How did you get started in Physical Therapy?
“My decision to become a physical therapist grew out of my exposure to people with disabilities while growing up combined with my love for sports and coaching as a teenager and young adult. I grew up in Denmark and my parents both worked at an epilepsy hospital as nurses and our home was on the grounds of the hospital, which allowed me a unique perspective into the lives of the patients, who lived at the hospital.”
“After graduating from high school I spent a year in Edinburgh, Scotland where I worked as a house mother at a boarding school for children with cerebral palsy. After that experience, I knew that I wanted to work with children with cerebral palsy as a physical therapist.”
What types of patients have you seen over the years and what themes come out of that practice that patients should understand about how you work?
“My first job after graduating from PT school in Copenhagen was in a special school for children with physical disabilities.

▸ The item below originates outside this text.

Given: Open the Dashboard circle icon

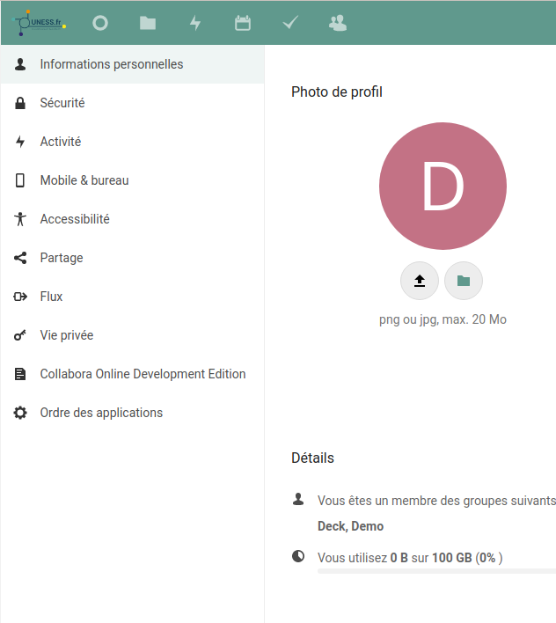Looking at the screenshot, I should 100,23.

I was lucky to work alongside two wonderful, highly experienced PTs who gave me a solid background as a pediatric PT. I later worked with adults with disabilities and in one of the first early intervention home based programs in Denmark.”
“After moving to Rochester, New York I spent years working in Early Intervention and Preschool Special Education while gradually growing my Early Intervention and Preschool agency, Step by Step Developmental Services. In 2006 we opened an outpatient clinic where children of all ages were seen for PT, OT, Speech Language Therapy and feeding therapy and in 2010 we did our first intensive.”
“Working with children with neurological impairments became my passion and over time my gift.”
What made you want to develop the Key to CP program?
“Around 2002 I attended a workshop about Threshold Electrical Stimulation and Neuromuscular Electrical Stimulation taught by Karen Pape, MD. This workshop became my “aha moment” because it was much more than just about muscle stimulation, it was about neuroplasticity, which was not yet a concept in mainstream medicine and rehabilitation.”
“Based on my own work with children it made sense to me that the progress that I saw in my young clients, happened because the brain can change and I happily ditched my old neurology books that had taught me that brain damage was permanent and that we should not expect much change in our patients – young or old.”
“This workshop became the start of a long friendship with Karen Pape. We spent countless hours discussing how to incorporate the new science of neuroplasticity into treatment of children and adults with Cerebral Palsy. Out of this friendship and mentorship grew the systematic, intensive approach to treatment of CP developed in my clinic in Rochester, NY, which has been gradually perfected over the past 10 years. During this time, Karen wrote her book, The Boy Who Could Run But Not Walk, in which she describes her journey to understanding neuroplasticity and thereby the potential for recovery in children and adults with CP. Some of the children and adults that are described in Karen’s book, were treated in my clinic in Rochester.”
“I have named my intensive approach Key to CP because the name embraces what I see and experience every day! Key to CP can be described as a happy marriage between commonly used therapy techniques in PT, OT and Speech and coaching principles delivered in a highly systematic way.”
What have the responses been to this concept of neuroplasticity? How has it changed lives for families, for teens, for adults with CP?
“Think about this for a moment: parents are still often told that their child’s prognosis for recovery and progress is very limited – mainstream therapy service delivery models have not changed one bit in the 37 years I have worked as a PT.”
“Neuroplasticity has not reached mainstream rehabilitation. But there is hope, because many parents and persons with CP have begun questioning the conventional systems and seek treatment that is based on the new science of neuroplasticity.”
“Being a therapist in our intensive program is the greatest gift because we see how quickly change and progress come, we see the surprise and joy when we explain and show that it means that the child or person with CP can change. HOPE is the most frequently used word that we hear as part of our intensives – hope that the child can have a different life – surprise that it is possible. Children, their families and adults leave our program filled with not only hope, but also with enthusiasm and determination to continue the program because they can clearly see that the program works and they have a concrete plan for continuing the training.”
What do you want potential clients to know about this program?
“Key to CP is a completely individualized program that is build for each person. It can be 3 days, 5 days or 10 days long with therapy 3 hours per day. The intensive is highly systematic and grounded in the goals that the child/family/adult are asked to think about prior to the intensive. It can be any combination of PT, OT and Speech based on the goals that are outlined. Everything we do, can be done back home so the program can be continued with the home team. We teach about CP so every intervention we do and recommend is clear and logical. Knowledge is power!”
“Key to CP intensives accepts clients with most types of CP: hemiplegia, diplegia, quadriplegia or movement disorders. We have had clients with all levels of involvement come successfully through our program. We require background information and short videos prior to accepting clients into our program so we can make sure that our intensive approach is suited for the client and family.”